Un album de reprises, ce n’est sans doute pas l’idée la plus originale que Fish ait pu avoir. Mais l’exercice étant assez classique, au moins une fois dans les longues carrières discographiques, il convient de ne pas préjuger du résultat, et d’analyser ce Songs From The Mirror en se posant la bonne question : l’ex-leader de Marillion a-t-il réussi à s’approprier les créations qu’il a choisi de réinterpréter ?
Première bonne surprise, la sélection revendique quelques signatures prestigieuses, parmi lesquelles Pink Floyd ("Fearless"), Genesis ("I Know What I Like"), ou David Bowie ("Five Years"). Ces trois reprises sont assez réussies, mais les tendances vont au-delà de celles de la musique rock ou progressive. Autre élément de satisfaction, le chanteur semble réellement impliqué dans chacun des morceaux interprétés. Il n’y a pas vraiment, dans cet album, de moment pouvant faire penser que la tentation du remplissage se soit substituée à la démarche artistique.
Ainsi, entre autres choses, Fish déploie talentueusement une belle palette vocale sur l’énergique "Question", de J. Hayward (sa prestation devenant tour à tour agressive, protectrice, plaintive), s’imprègne totalement du bercement d’un très romantique "Solo" (S. Denny), ou s’élance dans les rondes folklorico-country de "Jeepster" (M. Bolan) ou d’ "Apeman" (R.D. Davies), laissant sa voix évoluer naturellement au gré de leurs développements ludiques et enjoués. Bref, le soin apporté à ces interprétations donne à penser que le projet tenait réellement l’artiste à cœur, en tout cas qu’il s’agissait là d’une volonté située au-delà de la seule opportunité de publier une nouvelle galette.

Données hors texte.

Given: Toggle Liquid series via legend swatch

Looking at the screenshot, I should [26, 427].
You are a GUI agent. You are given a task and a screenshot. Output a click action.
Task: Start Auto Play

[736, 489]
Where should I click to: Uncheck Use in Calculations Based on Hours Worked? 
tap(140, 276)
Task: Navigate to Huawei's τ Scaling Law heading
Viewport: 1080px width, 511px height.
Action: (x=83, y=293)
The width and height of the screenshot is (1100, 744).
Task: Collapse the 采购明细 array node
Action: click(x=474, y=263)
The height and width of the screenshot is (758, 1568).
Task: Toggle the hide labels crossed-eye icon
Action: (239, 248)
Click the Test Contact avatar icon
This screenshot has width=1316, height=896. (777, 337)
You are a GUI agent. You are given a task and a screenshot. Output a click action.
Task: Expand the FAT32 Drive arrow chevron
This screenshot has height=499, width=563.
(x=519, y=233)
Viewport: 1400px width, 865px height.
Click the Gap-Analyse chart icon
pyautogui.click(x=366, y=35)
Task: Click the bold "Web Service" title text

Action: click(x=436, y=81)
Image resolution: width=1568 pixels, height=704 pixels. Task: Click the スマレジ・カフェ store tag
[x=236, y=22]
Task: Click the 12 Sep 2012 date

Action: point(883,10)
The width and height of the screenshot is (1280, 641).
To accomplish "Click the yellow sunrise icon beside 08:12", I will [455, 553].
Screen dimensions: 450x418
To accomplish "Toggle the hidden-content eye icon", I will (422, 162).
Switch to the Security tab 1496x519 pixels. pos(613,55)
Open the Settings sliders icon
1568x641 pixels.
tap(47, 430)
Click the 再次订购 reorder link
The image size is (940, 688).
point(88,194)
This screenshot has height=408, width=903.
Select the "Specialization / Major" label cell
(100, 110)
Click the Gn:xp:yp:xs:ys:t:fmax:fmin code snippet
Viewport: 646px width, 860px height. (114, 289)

Malheureusement, si la qualité des prestations vocales et la pertinence des sélections sont l’une et l’autre au rendez-vous (exception faite de "Boston Tea Party", plutôt monocorde et lancinant), il n’en est pas de même pour la présence de la dimension instrumentale, manquant cruellement de relief, aussi improbable que cela puisse paraître. Dans son ensemble, la sonorité de cet album est très éloignée de l’emphase musicale d’un Internal Exile ou d’un Vigil In A Wilderness Of Mirrors. Le retour du miroir ne procure ici qu’un étrange reflet. L’ambition d’apporter un éclairage nouveau à cette série de créations est palpable, mais très curieusement, elle renonce à se doter de l’orchestration nécessaire.
Concernant la question de la réappropriation musicale à la sauce Fish, la réponse est sans doute positive, mais le concept n’a pas dépassé le stade de la réécriture individuelle de compositions qui se retrouvent, in fine, collées les unes à la suite des autres, c’est-à-dire sans vision d’ensemble apte à unifier l’édifice. Il manque un liant, quelque chose qui aurait pu souligner, embellir la cohérence du projet.
L’impression laissée au final par ces chants du miroir demeure assez tiède. Dommage, car cette musique est sincèrement portée par l’enthousiasme vocal de notre ami Dick.